Thursday

Tapping Culture Leaders to Shape Sustainable Change


The best way to build a brand is to do the right thing, according to Robin Raj of Citizen Group. If you mitigate the environmental and social liabilities, critics can’t undermine your efforts.

Raj should know - his branding consultancy, along with PR firm Saatchi & Saatchi S, helped design a massive sustainability drive at one of the world’s biggest targets: Wal-Mart. The retailer’s Personal Sustainability Project (PSP) now includes 1.5 million Wal-Mart associates and has drawn wide acclaim for successful employee engagement.

The epiphany here was to reframe sustainability to a question of personal health and wellness, Raj told a packed house at Sustainable Brands '08. It was the best way to ensure broad participation in the program.

Citizen even went so far as to design a retooled corporate logo that swapped Wal-Mart’s familiar "Always Low Prices" tag to "Wal-Mart Smart: Healthier People, Healthier Planet."

Raj’s firm has been active in other regular-guy campaigns, most notably the partnership between the National Resources Defense Council and Major League Baseball. MLB is working to green the game franchise by franchise, recently inking a deal with Aramark to make concessions more resource-efficient.

MLB has since expanded the program across professional baseball, and it is now being customized and adopted by various sports organizations, including the National Basketball Association and the U.S. Tennis Association, according to Raj.

Raj has also had a productive partnership with the NFL's Philadelphia Eagles. The owners had a commitment to sustainability, which helped a lot, Raj said. In the end, they didn’t totally green their stadium - but they stapled on enough real green initiatives to make the effort credible, including a fan-facing recycling program, greener signage, and public awareness campaigns.

As with the sheer scale of Wal-Mart’s PSP effort, it’s hard to argue the cultural power of greening America’s favorite sports.

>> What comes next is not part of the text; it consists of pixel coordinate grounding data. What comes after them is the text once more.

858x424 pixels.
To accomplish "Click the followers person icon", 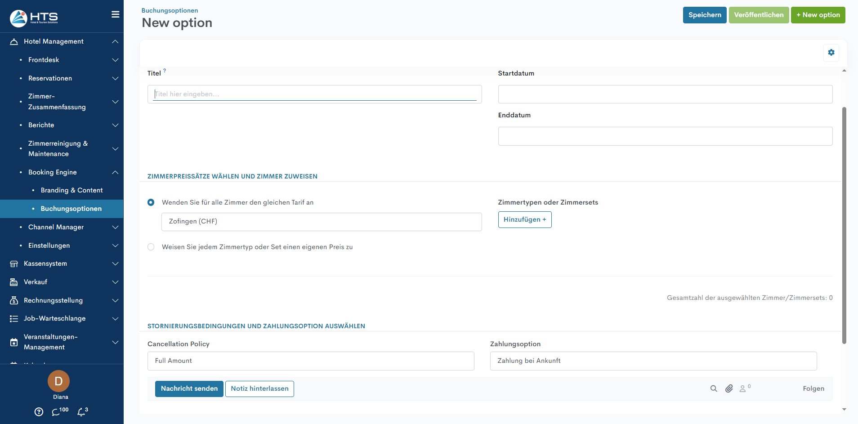I will tap(743, 388).
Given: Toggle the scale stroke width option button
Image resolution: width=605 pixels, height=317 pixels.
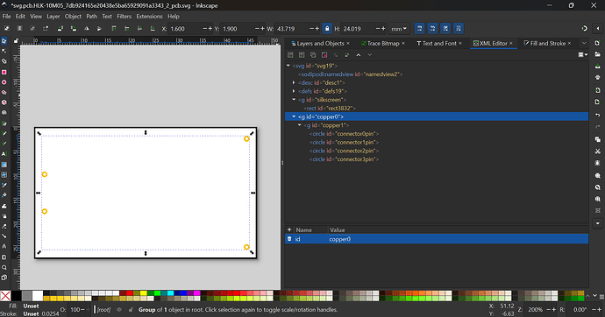Looking at the screenshot, I should [419, 29].
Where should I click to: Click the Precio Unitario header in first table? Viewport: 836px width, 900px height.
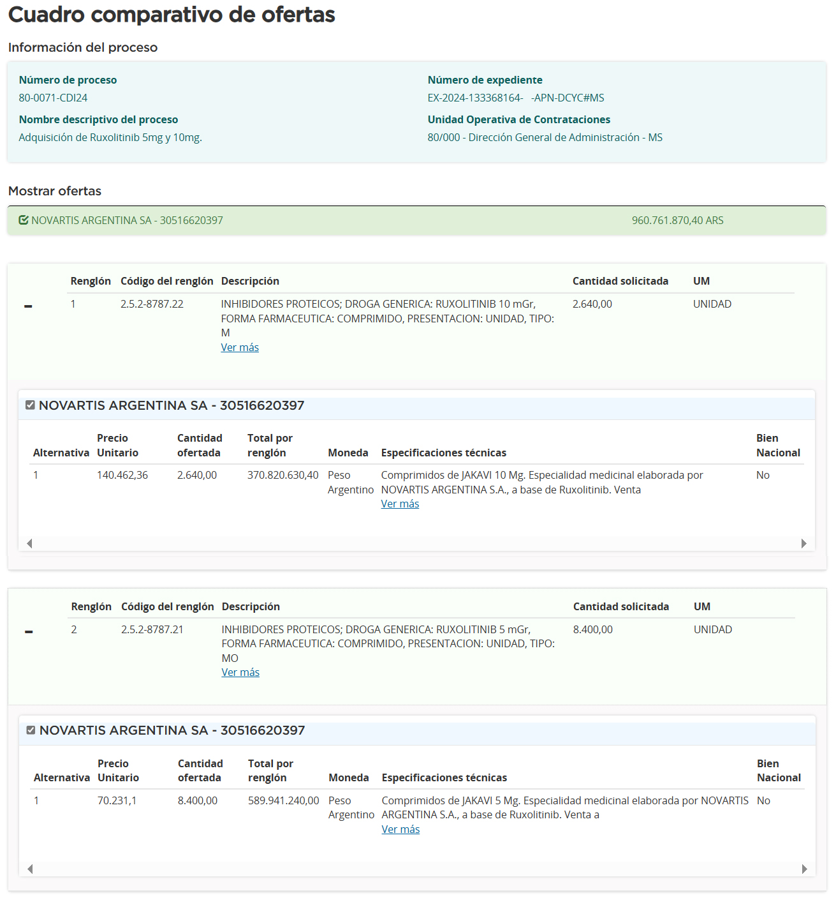[x=117, y=445]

So what’s the secret to creating a culture-leading sustainability campaign? Said Raj, "Incremental change is good, but the first place to effect change is on the consumption side." Some lessons learned:

  • Put policies before promotion - don’t promote your efforts until you’ve pushed your green initiatives through the supply chain and down to your consumer-facing activities.
  • Sustainability requires transparency.
  • Inspire top-down, bottom-up participation. (One without the other and the cake doesn’t really bake, as Raj put it.)
  • Provide the practical tools (obviously).
  • Frame the opportunity - identify your audience’s self-interest. It helps to bring things down to the personal level, as Wal-Mart did. The word ‘green’ is inadequate, Raj warned. Sometimes avoiding terms like this is the best way to lead forward.
  • Engage cultural leaders to step up to the plate.

This last point led to a quick case study from Jordan Harris, the man who brought you the indelible image of a heavily pregnant Marcia Gay Harden stepping out of the back of a Prius on the red carpet at the Oscars. With stars like Leonardo DiCaprio and Cameron Diaz waving from the windows, the Toyota Prius was suddenly cool.

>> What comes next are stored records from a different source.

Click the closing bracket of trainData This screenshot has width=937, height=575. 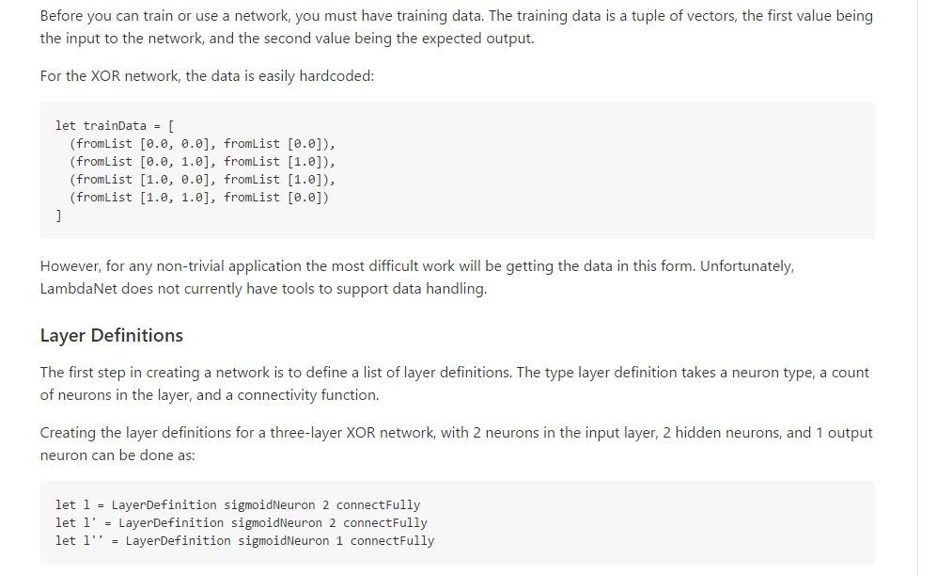59,216
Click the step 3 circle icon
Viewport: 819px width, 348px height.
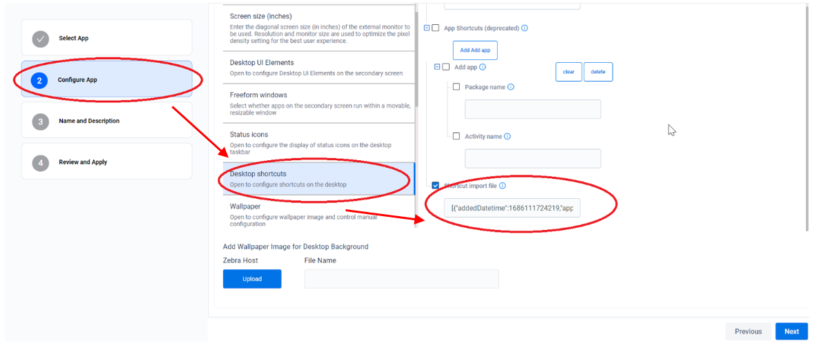tap(41, 122)
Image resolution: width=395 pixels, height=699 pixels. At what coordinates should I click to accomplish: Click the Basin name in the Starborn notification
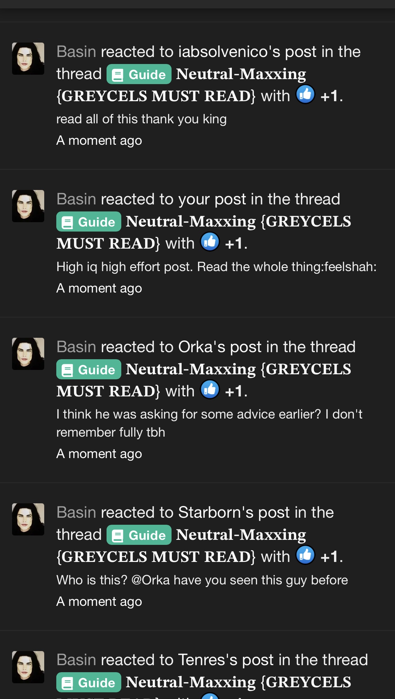76,512
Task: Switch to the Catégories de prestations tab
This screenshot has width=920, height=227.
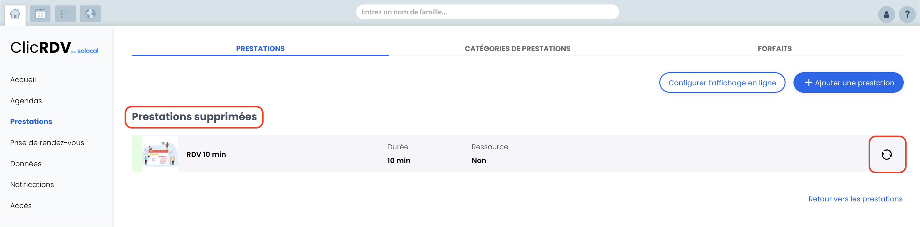Action: 518,49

In his previously life as a music-industry exec, Harris learned the value of trendiness. Five years ago he brought his entertainment savvy to Hollywood, providing A-list celebs from Harrison Ford to Robin Williams with a hybrid-chic ride to the movie industry’s biggest party. The service has grew bigger each year, prompting Harris to take his show on the road to that other nexus of cool: New York City.

We didn’t lead with ‘green.’ We led with ‘style really matters.’ People care about aesthetics, but they equate ‘green’ with some kind of tradeoff or deprivation.
~Jordan Harris, OZOcar

In 2005 he launched OZOcar, a green car service for the Big Apple’s version of rock stars: law partners, financial executives, and media moguls. (Goldman Sachs is Ozo’s biggest customer.)

It was a natural fit, according to Harris. New Yorkers are dependent on car services and public transportation - and it’s the most high-profile media market, he explained. The fleet has since swelled from 20 hybrids to more than 100 (Fords as well as Toyotas).

Given that trendiness is by definition a short-term condition, what influence does this kind of venture really have on the wider market? Consider this: Last year, New York Mayor Michael Bloomberg set a goal for all of the city’s iconic yellow cabs to go hybrid by 2012.

For more research, practical lessons, and key takeaways from Sustainable Brands '08, click here!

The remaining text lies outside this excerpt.